[Book cover credit: librarything.com/work/10848571]
Not too long ago in modern-day Denmark, there was a prince. He was handsome and smart and, of course, very charming. His girlfriend, a beautiful media darling, was the daughter of a palace adviser, and together they tried to live normal happy lives while their faces smiled out from grocery store magazine racks. Then the unthinkable happened. The king, the prince's father, died. And our sweet prince lost it, falling into grief and paranoia, and leaving his beautiful girlfriend to fend for herself among the wolves, both inside the palace and out.
Let me start by saying that you should not judge this book by its cover. Or by its opening lines:
"Frailty, thy name is woman." - William ShakespeareDon't get me wrong, both have very much to do with the story (other than Hamlet's hair color on the cover), but they really make this look like a much lighter, funnier, beach read kind of book than it really is. I mean, really, how would one make an adaption of Hamlet light?

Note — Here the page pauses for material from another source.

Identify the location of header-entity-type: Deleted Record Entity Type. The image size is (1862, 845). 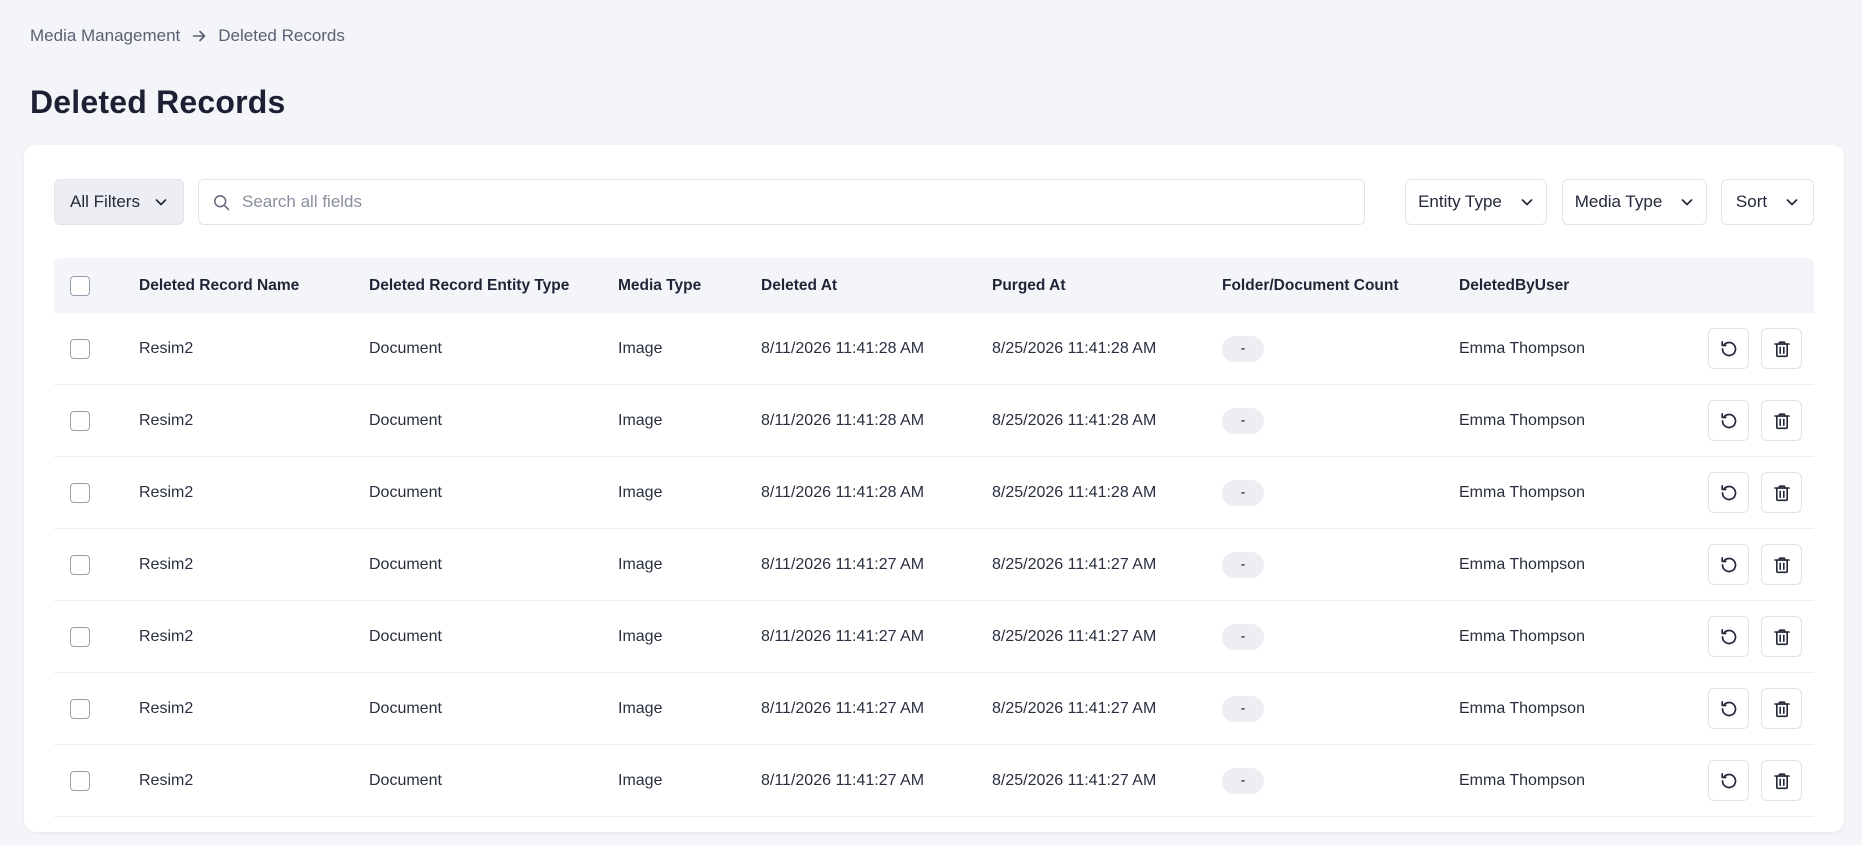
(494, 286).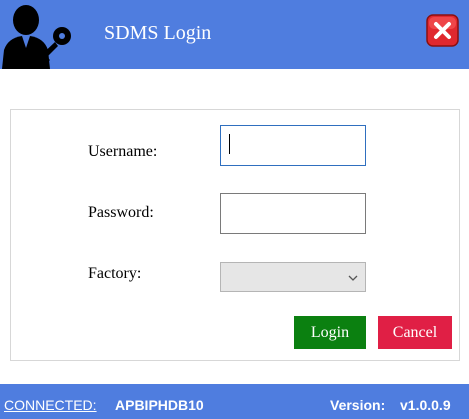 The height and width of the screenshot is (419, 469). What do you see at coordinates (160, 405) in the screenshot?
I see `server-name: APBIPHDB10` at bounding box center [160, 405].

Instead, this book is everything it should be; it's brooding and dark and, at times, intense. It's also narrated by a strong Ophelia who is understandably worried (and sometimes so tired/drunk she's a bit loopy - how else could one explain the flower scene) about her boyfriend's apparent loss of sanity but who also does her best to be supportive and helpful to those around her, especially her aforementioned boyfriend and her widower father, all while trying to keep her own life together in the midst of circumstances no high school senior should have to deal with. She is so at odds with both the classic and modern versions of how we usually see the character of Ophelia. I loved it.

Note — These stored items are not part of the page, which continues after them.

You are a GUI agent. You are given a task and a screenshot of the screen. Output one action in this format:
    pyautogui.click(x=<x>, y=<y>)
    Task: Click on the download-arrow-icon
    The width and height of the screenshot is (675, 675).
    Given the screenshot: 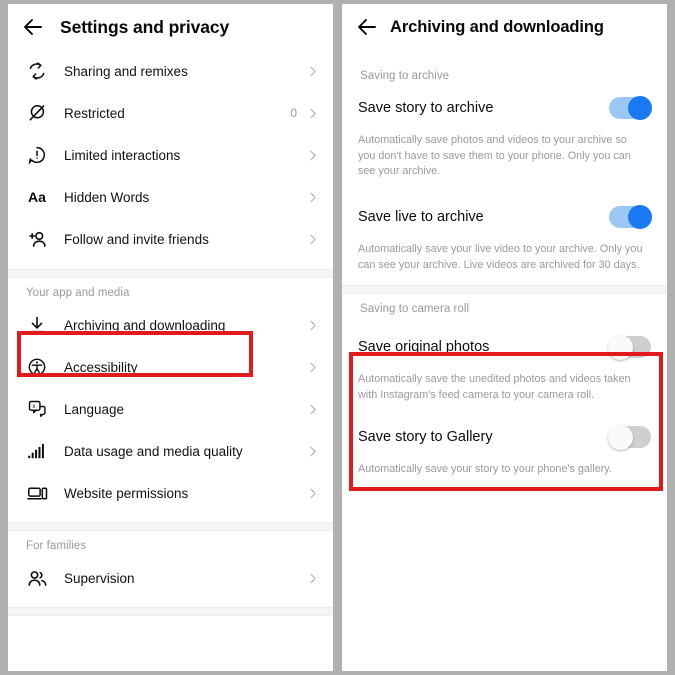 What is the action you would take?
    pyautogui.click(x=37, y=325)
    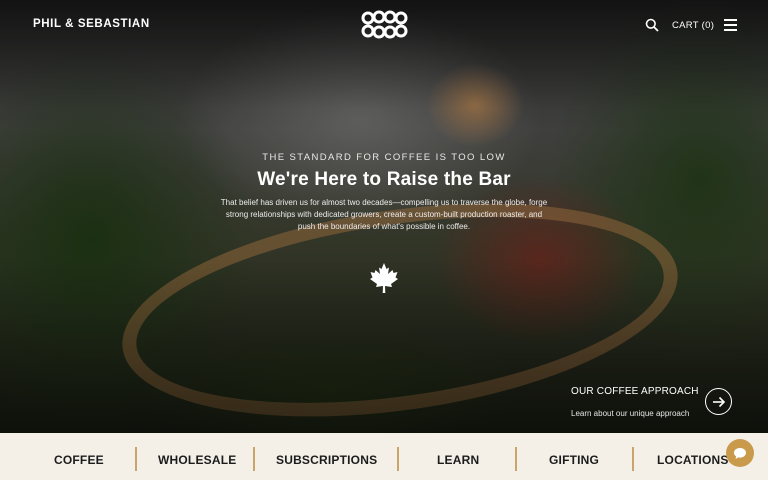  I want to click on arrow-right-icon, so click(718, 402).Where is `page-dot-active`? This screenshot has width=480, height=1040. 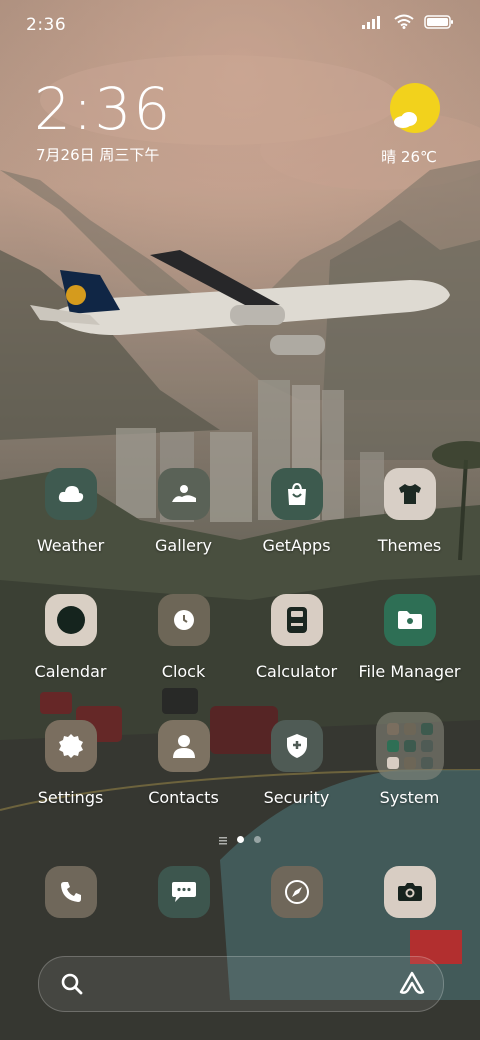
page-dot-active is located at coordinates (240, 840).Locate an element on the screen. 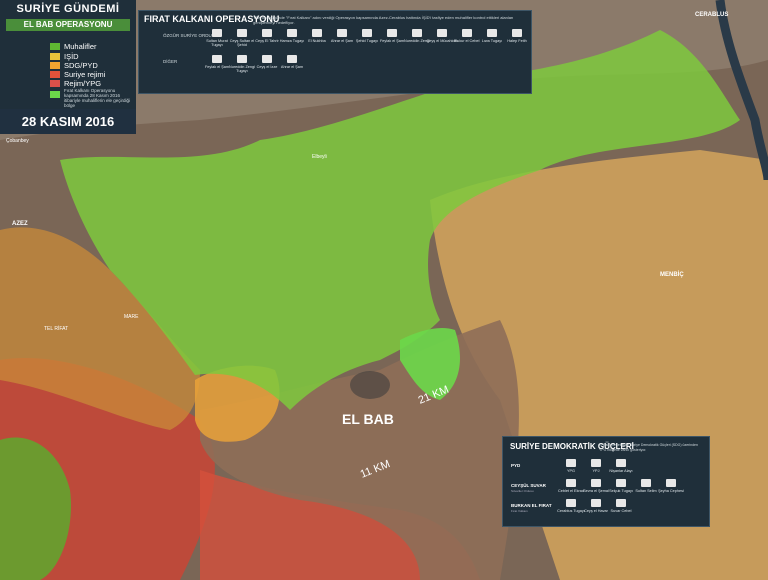 The width and height of the screenshot is (768, 580). faction-name: Sultan Selim is located at coordinates (646, 491). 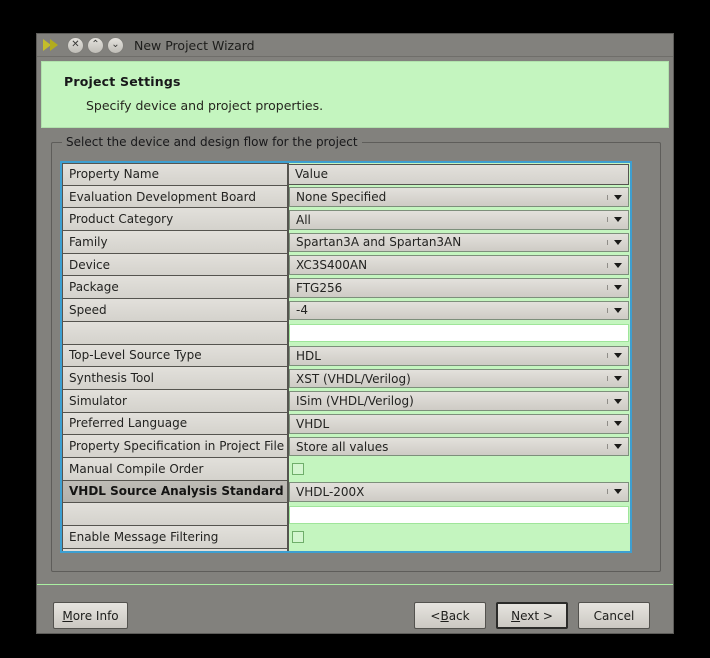 I want to click on minimize-icon: ⌃, so click(x=96, y=45).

"Willy, thy name is sexism." - Ophelia
The story stays pretty true to the original, with one major difference that is given away on the jacket flap: Ophelia survives. The motivations behind people's actions, however, are different. The "truth," what Ophelia is telling us the readers, is book-ended by Ophelia's tell-all appearance on fake-Danish-Oprah in the beginning of each chapter and her interrogation by the Danish police at the end. These three concurrent tellings of the same story, illustrate the fabrication of what we take for "fact" from the media and the reach of a government cover-up more explicitly than that paparazzi pic on the cover ever could. On faux-prah, Ophelia is sweet, in love, heart-broken, and kind of ditzy. She's the almost princess. While being interrogated, she is bitingly sarcastic, angry, and fiercely loyal to Horatio and Marcellus, the only other people to survive the bloodbath that is this story. She's accused of being the master-mind of a plot to overthrow the Danish monarchy. In between, she's just a girl doing her best to do what's right for herself and those she loves.

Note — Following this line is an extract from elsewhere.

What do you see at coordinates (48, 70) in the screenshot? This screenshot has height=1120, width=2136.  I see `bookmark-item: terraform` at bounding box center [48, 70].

Really and truly, I loved this book. It sucked me into the story and kept me on the edge of my seat even though I knew, more or less, what was going to happen. The characters were well-rounded and real in ways that Shakespeare characters usually are not. I cried when the king died. Have you ever cared about Hamlet's dad enough to even care that he's dead? I haven't. And Hamlet himself made a bit more sense, not a lot, but a bit. Giving him a happy background with Ophelia, at least in flashbacks, made their whole relationship much more believable which made it all the more crushing when he becomes cruel. Michelle Ray has managed to take a story that I already knew well and liked, and she made it into something new and original that I love. I can't wait to see what she comes up with next.
Falling for Hamlet comes out July 5th!
Book source: ARC provided by the publisher.